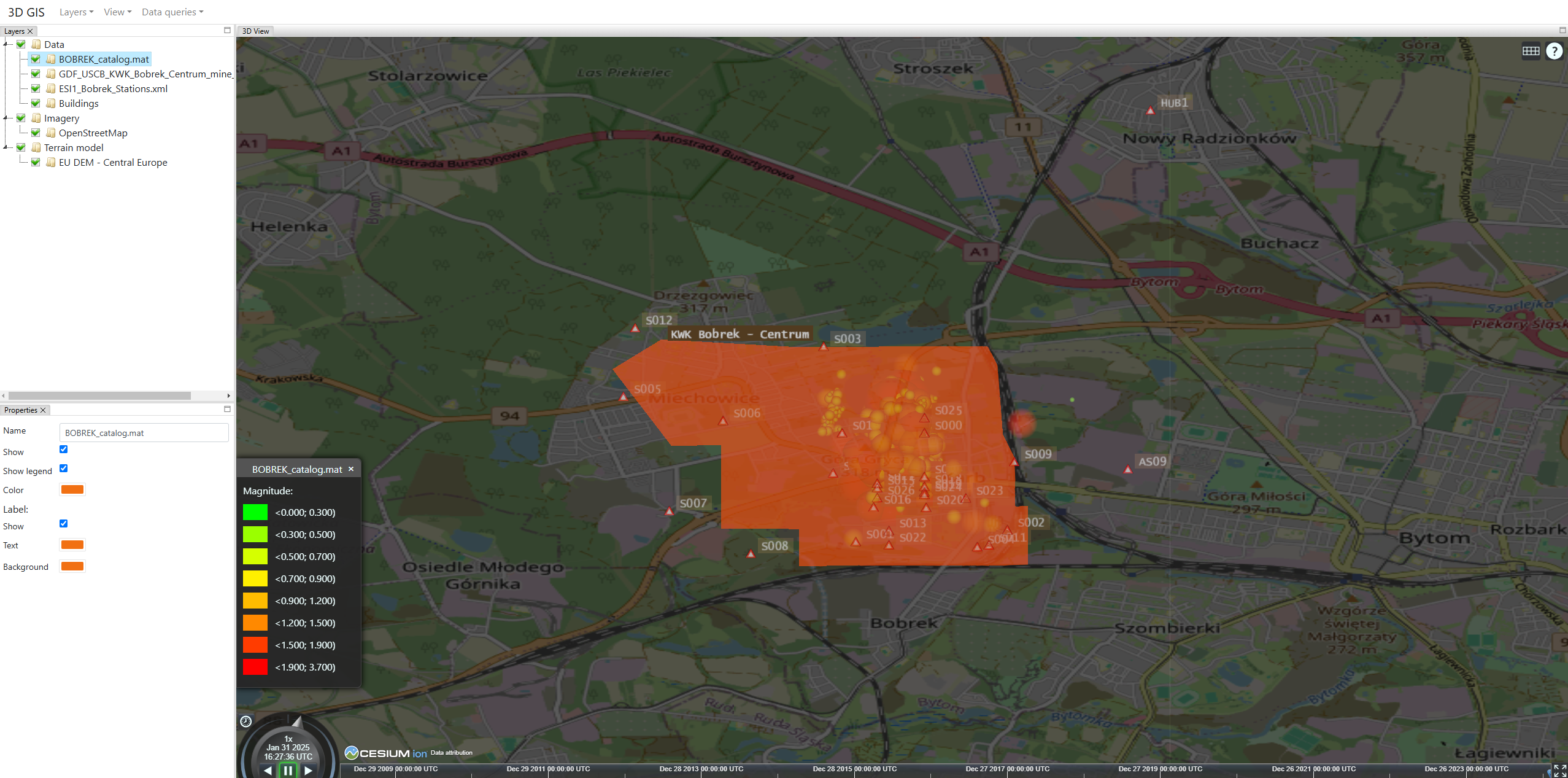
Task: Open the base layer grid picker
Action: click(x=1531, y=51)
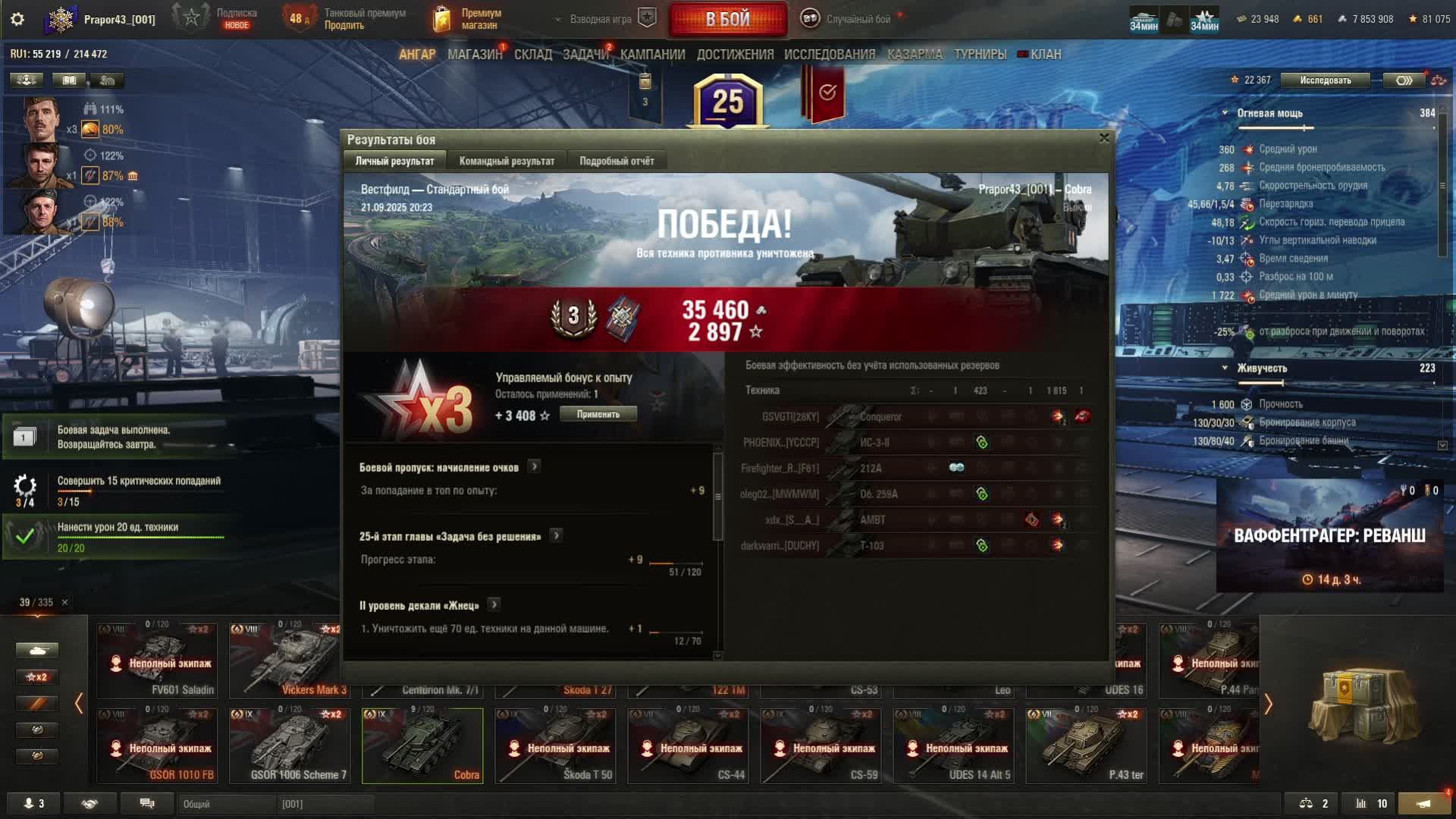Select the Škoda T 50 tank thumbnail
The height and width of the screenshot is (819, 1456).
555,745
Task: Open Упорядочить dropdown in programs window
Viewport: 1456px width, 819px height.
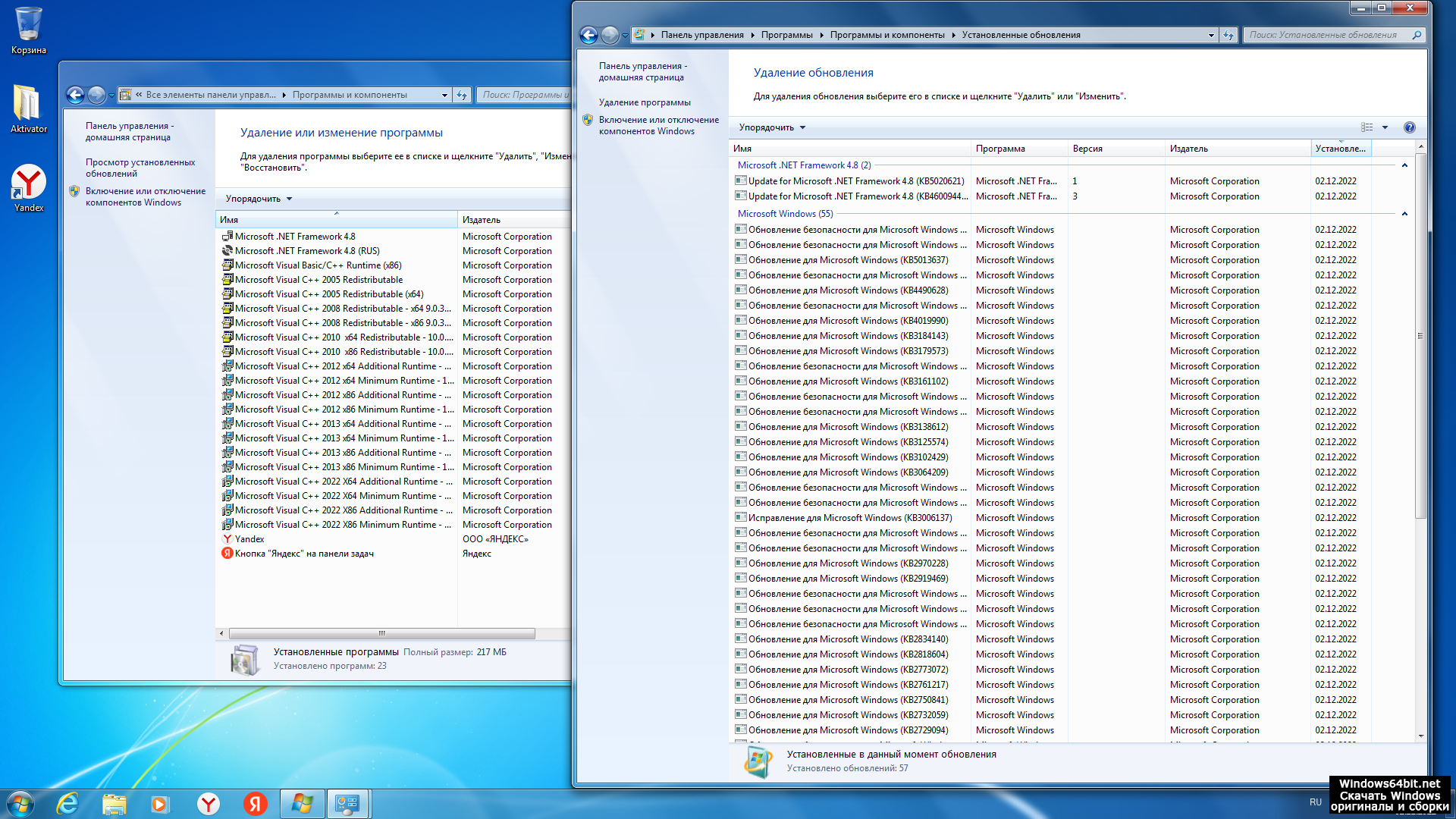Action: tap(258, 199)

_TASK STATEMENT_. Each line from the one containing "Task: Open Упорядочить" through the end of the listing is to be set down exactly, with all pictures left out.

_ANSWER SPACE_.
Task: Open Упорядочить dropdown in programs window
Viewport: 1456px width, 819px height.
Action: tap(258, 199)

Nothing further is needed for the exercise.